To little avail. I stepped through the function, and it seems to be doing what I want, but I guess there is a problem in the way that I am calling it?
推荐答案
最终不得不修改 doBy
包中的 timeSinceEvent
。这是有效的最终代码。 lselzer表示感谢,指出了 plyr
中的 rbind.fill
,RoyalTS指出了 timeSinceEvent
当 yvar
参数全为零时,返回 null
。
Ended up having to modify timeSinceEvent
in the doBy
package a bit. Here is the final code that worked.

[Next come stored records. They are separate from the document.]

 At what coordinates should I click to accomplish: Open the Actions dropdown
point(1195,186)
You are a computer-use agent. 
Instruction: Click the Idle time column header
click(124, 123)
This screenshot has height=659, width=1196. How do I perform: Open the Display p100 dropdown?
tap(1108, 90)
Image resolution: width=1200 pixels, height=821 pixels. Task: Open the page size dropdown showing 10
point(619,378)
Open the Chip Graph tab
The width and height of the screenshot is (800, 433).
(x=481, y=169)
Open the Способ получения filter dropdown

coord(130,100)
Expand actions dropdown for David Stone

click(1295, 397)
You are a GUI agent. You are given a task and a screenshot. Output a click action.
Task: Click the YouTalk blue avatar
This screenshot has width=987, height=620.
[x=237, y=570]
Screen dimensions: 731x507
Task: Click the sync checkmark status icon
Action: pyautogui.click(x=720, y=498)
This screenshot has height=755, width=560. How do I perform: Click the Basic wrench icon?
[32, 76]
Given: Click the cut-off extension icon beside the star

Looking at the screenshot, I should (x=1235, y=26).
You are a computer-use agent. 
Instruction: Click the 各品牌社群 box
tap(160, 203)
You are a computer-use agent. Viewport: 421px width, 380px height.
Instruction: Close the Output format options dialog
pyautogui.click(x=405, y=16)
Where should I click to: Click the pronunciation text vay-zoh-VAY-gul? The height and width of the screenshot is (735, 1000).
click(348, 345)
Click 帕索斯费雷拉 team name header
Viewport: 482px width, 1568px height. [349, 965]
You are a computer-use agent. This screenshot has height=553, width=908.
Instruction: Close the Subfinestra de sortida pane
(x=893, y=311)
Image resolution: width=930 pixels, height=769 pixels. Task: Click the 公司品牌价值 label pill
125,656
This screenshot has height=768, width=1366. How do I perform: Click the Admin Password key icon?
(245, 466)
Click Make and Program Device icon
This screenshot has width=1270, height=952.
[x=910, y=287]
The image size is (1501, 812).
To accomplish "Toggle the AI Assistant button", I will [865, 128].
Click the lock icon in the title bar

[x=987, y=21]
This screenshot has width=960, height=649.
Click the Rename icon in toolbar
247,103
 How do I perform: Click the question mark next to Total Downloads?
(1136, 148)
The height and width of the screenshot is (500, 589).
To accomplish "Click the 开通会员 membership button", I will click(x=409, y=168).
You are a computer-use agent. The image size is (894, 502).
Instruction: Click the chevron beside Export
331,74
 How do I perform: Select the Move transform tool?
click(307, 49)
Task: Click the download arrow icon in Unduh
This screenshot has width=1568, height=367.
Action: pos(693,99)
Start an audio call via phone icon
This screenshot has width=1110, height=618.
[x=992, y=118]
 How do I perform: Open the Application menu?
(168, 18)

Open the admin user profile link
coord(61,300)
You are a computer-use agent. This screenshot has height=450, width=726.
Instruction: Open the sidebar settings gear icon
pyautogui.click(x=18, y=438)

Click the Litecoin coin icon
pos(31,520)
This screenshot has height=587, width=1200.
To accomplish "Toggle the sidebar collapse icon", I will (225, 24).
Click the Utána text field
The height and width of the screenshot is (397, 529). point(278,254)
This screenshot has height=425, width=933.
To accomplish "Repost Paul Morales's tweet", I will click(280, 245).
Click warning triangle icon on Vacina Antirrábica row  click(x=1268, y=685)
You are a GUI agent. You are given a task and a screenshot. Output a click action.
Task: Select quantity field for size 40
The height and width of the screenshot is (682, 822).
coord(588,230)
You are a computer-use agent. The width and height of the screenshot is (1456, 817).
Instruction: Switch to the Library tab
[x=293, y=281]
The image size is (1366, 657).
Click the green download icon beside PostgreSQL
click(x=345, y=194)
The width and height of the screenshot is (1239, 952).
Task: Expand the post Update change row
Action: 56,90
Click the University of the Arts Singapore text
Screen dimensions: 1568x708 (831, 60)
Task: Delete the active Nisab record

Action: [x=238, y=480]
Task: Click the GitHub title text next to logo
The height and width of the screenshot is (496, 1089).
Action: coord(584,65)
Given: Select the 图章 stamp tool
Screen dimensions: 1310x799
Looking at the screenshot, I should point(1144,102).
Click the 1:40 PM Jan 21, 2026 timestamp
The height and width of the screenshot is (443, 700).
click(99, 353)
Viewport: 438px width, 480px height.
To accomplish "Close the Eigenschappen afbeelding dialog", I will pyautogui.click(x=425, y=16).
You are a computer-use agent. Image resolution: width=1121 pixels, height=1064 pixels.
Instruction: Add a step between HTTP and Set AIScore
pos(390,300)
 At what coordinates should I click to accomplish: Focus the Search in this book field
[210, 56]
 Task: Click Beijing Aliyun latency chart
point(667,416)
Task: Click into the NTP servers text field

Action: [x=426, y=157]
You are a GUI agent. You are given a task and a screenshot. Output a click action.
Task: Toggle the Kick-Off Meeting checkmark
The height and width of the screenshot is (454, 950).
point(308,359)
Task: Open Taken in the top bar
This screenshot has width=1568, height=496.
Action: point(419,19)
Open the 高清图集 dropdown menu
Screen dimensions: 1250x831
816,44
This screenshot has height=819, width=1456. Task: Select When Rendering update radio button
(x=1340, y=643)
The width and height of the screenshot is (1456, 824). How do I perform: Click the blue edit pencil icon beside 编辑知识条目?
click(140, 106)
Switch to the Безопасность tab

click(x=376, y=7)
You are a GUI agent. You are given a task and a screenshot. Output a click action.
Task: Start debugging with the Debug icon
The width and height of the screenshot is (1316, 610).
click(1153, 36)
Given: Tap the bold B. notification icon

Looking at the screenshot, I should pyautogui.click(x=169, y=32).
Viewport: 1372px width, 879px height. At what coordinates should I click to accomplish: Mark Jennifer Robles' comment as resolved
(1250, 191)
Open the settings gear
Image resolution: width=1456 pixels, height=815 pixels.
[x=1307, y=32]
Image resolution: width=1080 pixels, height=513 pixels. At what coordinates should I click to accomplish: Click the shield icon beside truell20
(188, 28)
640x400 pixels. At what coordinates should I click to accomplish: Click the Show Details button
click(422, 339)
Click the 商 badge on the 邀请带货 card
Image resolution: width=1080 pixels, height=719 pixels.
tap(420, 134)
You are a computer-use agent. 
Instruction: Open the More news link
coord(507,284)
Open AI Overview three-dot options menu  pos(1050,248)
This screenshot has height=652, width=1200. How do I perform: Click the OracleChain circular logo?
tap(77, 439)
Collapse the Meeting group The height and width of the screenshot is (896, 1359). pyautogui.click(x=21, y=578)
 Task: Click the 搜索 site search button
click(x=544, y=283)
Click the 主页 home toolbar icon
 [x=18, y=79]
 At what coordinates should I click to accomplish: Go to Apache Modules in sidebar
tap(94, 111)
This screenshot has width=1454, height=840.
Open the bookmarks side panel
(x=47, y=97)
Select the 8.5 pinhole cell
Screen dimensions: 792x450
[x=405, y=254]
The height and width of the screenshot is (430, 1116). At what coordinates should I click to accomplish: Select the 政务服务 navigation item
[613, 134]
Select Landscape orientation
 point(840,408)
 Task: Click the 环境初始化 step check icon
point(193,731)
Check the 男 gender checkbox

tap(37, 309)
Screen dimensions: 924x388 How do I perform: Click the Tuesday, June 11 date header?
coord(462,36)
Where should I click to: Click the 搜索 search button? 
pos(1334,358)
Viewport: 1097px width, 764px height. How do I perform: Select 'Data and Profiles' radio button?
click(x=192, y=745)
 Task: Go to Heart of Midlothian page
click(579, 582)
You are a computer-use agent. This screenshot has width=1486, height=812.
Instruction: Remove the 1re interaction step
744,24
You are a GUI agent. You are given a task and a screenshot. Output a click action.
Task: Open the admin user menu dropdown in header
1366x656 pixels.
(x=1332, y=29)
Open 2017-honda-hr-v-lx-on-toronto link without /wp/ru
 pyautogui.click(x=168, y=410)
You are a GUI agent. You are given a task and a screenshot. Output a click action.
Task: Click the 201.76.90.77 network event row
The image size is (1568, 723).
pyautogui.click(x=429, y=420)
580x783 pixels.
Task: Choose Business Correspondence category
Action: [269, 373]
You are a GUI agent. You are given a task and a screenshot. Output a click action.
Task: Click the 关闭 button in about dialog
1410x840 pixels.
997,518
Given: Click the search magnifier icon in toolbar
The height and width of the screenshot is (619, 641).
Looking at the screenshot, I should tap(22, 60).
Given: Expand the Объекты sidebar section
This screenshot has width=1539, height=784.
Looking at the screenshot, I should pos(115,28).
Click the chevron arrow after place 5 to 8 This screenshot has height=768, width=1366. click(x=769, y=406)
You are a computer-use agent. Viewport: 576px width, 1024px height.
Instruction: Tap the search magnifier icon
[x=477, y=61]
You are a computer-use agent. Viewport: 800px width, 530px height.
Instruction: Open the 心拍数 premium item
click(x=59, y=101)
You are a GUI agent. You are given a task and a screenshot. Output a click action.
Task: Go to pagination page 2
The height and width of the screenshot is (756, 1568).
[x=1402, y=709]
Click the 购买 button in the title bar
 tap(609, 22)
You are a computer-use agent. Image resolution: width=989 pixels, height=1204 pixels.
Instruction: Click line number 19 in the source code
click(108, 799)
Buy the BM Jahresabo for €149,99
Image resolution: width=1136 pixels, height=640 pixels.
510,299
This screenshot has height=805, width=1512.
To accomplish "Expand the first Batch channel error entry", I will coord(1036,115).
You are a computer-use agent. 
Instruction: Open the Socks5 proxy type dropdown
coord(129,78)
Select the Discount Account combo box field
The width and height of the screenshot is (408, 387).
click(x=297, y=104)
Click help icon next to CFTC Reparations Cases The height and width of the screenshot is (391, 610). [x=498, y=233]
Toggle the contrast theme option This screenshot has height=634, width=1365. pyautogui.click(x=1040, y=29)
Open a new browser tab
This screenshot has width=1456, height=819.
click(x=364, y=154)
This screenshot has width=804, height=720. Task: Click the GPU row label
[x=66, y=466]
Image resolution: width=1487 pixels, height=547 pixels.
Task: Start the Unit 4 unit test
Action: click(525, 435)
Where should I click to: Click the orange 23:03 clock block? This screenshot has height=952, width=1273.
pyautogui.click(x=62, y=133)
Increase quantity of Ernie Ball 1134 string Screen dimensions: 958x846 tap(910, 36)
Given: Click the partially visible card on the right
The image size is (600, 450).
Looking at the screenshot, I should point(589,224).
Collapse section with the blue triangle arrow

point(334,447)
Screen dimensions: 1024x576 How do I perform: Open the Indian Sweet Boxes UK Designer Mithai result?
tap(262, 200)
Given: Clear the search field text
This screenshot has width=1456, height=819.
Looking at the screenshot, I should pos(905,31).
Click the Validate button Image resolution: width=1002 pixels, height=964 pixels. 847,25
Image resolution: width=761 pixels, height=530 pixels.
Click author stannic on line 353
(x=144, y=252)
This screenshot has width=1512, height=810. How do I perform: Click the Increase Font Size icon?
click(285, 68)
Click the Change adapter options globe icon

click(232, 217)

Kudos to lselzer for pointing out rbind.fill
in plyr
and RoyalTS for pointing out that timeSinceEvent
returns null
when the yvar
argument is all zeros.
panel.tse <- function(yvar, tvar = seq_along(yvar)){
if (!(is.numeric(yvar) | is.logical(yvar))){
stop("yvar must be either numeric or logical")
}
yvar[is.na(yvar)] <- 0
event.idx <- which(yvar == 1)
run <- cumsum(yvar)
un <- unique(run)
tlist <- list()
for (i in 1:length(un)){
v <- un[[i]]
y <- yvar[run == v]
t <- tvar[run == v]
t <- t - t[1]
tlist[[i]] <- t
}
timeAfterEvent <- unlist(tlist)
timeAfterEvent[run == 0] <- NA
run[run == 0] <- NA
ans <- cbind(data.frame(yvar = yvar, tvar = tvar), run, tae = timeAfterEvent)
return(ans)
}
last.step <- function(x) {
temp <- panel.tse(x$onset.a, x$year)
cbind(x[,1],temp)
}
result <- do.call(rbind.fill, by(data, data$ccode.a, last.step))
这篇关于事件时间到面板数据的文章就介绍到这了,希望我们推荐的答案对大家有所帮助,也希望大家多多支持IT屋!